Sunday, February 18, 2018

Thoughts About Crows

     I was driving through a part of Lancaster County, Pennsylvania farmland on February 16th and noticed a scattered flock of scores of crows feeding in fields harvested to the ground on both sides of the country road I was on.  About a dozen other crows were perched on roadside wires.  I stopped to see what the crows were doing and heard them cawing.  Judging from the tones of their voices, there were American crows and fish crows in the mixed flock, though I wouldn't have known that by sight alone.  Fish crows' cawing is more nasal than that of American crows.
     Thousands of American crows in large flocks have been in Lancaster County all winter, as in winters past.  They are some of the crows that nest in Canada's forests, but winter in the Lower 48 where food is more abundant and available in cropland in winter.  But these crows appeared smaller than the wintering Canadian crows, indicating they probably are locally-nesting crows that went farther south for the winter, but are now returning to raise young in local farmland. 
     In the last week I've noticed several crows moving, here and there, high across the sky from east to west over Lancaster County on migration to nesting territories.  And on February 15th, I saw a pair of crows investigating a few tall Norway spruce trees in our back yard, probably for a nesting site.  But, since they were completely silent, I don't know if they were American crows or fish crows. 
     But, getting back to the mixed gathering of crows in the fields and on roadside wires, I noticed about a half dozen of them eating something on the blacktop road.  With binoculars, I saw the "something" was a dead male American kestrel, without its head.  About that time, one crow flew with the dead body in its beak to the side of the road where that carcass could be devoured in relative safety from passing vehicles.
     Meanwhile, I saw that the six-foot-high banks on both sides of that stretch of rural road was riddled with small holes and runways in their soil; the works of field mice.  Apparently, the kestrel was perched on those same roadside wires to watch for field mice emerging from their burrows in the soil, as I have seen many kestrels do in the past.  Perhaps the kestrel dropped to a bank to catch a mouse, but was hit by a passing vehicle.  Or maybe the kestrel was caught and killed by a peregrine falcon or a Cooper's hawk, both of which hunt birds in Lancaster County's farmland.  Having been killed by a hawk would explain the absence of the kestrel's head as hawks often behead their prey.  The feeding peregrine or Coop might have been interrupted during its kestrel meal and dropped the dead bird onto the country road where the scavenging crows found it.

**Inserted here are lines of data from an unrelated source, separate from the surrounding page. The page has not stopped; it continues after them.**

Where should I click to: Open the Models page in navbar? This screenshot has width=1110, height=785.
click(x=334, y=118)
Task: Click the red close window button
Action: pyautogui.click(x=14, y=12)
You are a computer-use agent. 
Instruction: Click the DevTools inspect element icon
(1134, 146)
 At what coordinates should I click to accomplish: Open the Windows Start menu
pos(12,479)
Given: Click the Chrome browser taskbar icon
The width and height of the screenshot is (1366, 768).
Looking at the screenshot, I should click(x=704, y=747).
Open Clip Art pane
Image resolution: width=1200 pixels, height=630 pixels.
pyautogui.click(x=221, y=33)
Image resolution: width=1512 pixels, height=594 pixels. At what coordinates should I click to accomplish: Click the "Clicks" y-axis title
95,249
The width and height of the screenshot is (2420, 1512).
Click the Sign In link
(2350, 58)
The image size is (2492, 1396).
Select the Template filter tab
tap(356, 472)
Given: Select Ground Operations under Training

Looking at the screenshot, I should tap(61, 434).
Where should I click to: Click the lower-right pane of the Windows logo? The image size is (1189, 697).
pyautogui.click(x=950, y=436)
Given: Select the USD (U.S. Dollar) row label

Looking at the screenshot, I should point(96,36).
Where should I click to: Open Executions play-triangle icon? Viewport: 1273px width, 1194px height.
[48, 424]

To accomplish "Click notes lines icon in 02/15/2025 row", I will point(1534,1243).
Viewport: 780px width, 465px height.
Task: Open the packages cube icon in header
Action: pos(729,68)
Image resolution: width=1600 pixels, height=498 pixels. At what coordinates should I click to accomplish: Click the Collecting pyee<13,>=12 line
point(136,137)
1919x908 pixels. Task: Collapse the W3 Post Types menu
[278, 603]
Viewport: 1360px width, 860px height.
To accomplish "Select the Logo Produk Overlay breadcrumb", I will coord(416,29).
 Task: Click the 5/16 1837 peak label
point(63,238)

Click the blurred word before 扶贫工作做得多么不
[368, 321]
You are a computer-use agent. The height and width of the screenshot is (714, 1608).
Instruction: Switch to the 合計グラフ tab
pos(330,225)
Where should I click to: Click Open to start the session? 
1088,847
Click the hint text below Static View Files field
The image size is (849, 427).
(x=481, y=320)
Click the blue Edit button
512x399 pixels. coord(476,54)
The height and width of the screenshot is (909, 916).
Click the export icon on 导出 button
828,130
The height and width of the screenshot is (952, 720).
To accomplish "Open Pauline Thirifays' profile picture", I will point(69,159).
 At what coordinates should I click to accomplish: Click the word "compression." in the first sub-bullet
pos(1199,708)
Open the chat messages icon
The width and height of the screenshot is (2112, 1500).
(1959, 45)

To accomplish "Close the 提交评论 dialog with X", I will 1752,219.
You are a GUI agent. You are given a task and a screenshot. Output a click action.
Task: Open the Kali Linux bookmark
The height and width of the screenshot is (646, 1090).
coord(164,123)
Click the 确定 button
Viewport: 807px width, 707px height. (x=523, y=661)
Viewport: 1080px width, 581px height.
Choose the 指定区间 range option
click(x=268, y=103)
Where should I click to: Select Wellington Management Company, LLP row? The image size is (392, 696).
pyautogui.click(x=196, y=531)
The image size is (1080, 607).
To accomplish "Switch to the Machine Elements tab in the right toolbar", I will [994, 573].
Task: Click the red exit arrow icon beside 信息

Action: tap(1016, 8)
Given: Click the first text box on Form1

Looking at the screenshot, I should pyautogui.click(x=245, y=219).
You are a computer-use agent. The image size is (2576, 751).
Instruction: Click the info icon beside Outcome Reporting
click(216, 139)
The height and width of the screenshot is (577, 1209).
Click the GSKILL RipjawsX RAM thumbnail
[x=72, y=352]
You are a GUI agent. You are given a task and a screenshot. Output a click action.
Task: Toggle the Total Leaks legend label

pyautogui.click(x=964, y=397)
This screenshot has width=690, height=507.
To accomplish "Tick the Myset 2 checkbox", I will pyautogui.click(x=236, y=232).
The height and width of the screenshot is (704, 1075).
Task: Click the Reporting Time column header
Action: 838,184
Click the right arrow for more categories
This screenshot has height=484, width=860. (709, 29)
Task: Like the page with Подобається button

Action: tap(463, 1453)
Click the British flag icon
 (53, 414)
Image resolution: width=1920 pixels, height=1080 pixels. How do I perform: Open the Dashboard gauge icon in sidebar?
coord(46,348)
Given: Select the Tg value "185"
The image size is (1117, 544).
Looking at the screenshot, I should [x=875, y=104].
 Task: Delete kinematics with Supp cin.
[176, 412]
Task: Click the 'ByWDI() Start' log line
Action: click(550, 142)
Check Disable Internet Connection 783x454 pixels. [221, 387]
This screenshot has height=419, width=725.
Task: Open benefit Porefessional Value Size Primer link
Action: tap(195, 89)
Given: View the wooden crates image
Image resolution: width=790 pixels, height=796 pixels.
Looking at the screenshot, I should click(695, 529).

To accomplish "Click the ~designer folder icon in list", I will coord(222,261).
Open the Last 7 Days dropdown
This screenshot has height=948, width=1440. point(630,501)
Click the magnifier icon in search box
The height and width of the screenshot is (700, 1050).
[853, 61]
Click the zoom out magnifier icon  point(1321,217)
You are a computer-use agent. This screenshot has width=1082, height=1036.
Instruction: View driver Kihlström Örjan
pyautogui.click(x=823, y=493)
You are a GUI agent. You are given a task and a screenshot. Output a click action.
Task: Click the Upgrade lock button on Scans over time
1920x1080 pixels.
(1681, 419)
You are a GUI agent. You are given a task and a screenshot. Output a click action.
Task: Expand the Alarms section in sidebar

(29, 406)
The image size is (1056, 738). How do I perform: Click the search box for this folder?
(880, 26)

     I suspect the crows I saw on the 16th, and through the week before that date, were American crows and fish crows returning to Lancaster County and neighboring counties in southeastern Pennsylvania to rear offspring.  They might have been a bit earlier than usual this spring because, so far, we have had a mild winter here.  And I am sure they were not crows from Canada because they were smaller, were in farmland where the Canadian crows had not been all winter and the flock was partly composed of fish crows.